--- RECORDS FOR THE EXERCISE ---

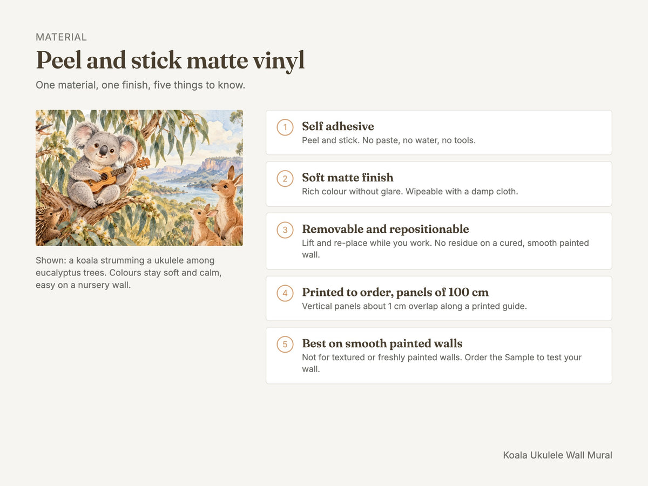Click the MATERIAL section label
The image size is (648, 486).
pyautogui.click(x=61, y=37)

---
--- RECORDS FOR THE EXERCISE ---

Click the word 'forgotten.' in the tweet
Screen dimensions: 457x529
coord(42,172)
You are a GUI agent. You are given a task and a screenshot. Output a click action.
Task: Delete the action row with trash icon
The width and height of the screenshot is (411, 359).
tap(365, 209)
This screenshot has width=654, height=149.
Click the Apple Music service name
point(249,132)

---
--- RECORDS FOR THE EXERCISE ---

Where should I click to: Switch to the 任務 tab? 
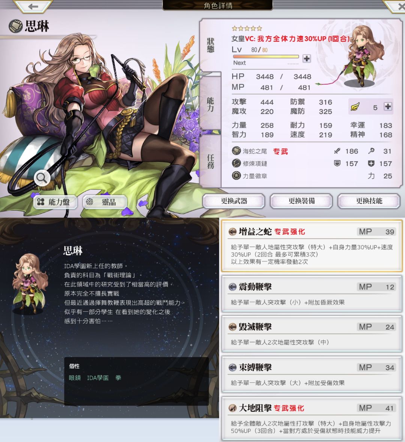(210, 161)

---

**ABOUT THIS EXERCISE:** Restate word for word the lines in the material above from the one with "You are a GUI" to the one with "This screenshot has width=654, height=149."; both of those lines count, and nothing else does.

**TASK RESPONSE:**
You are a GUI agent. You are given a task and a screenshot. Output a click action.
Task: Delete the action row with trash icon
The width and height of the screenshot is (411, 359).
tap(365, 209)
This screenshot has width=654, height=149.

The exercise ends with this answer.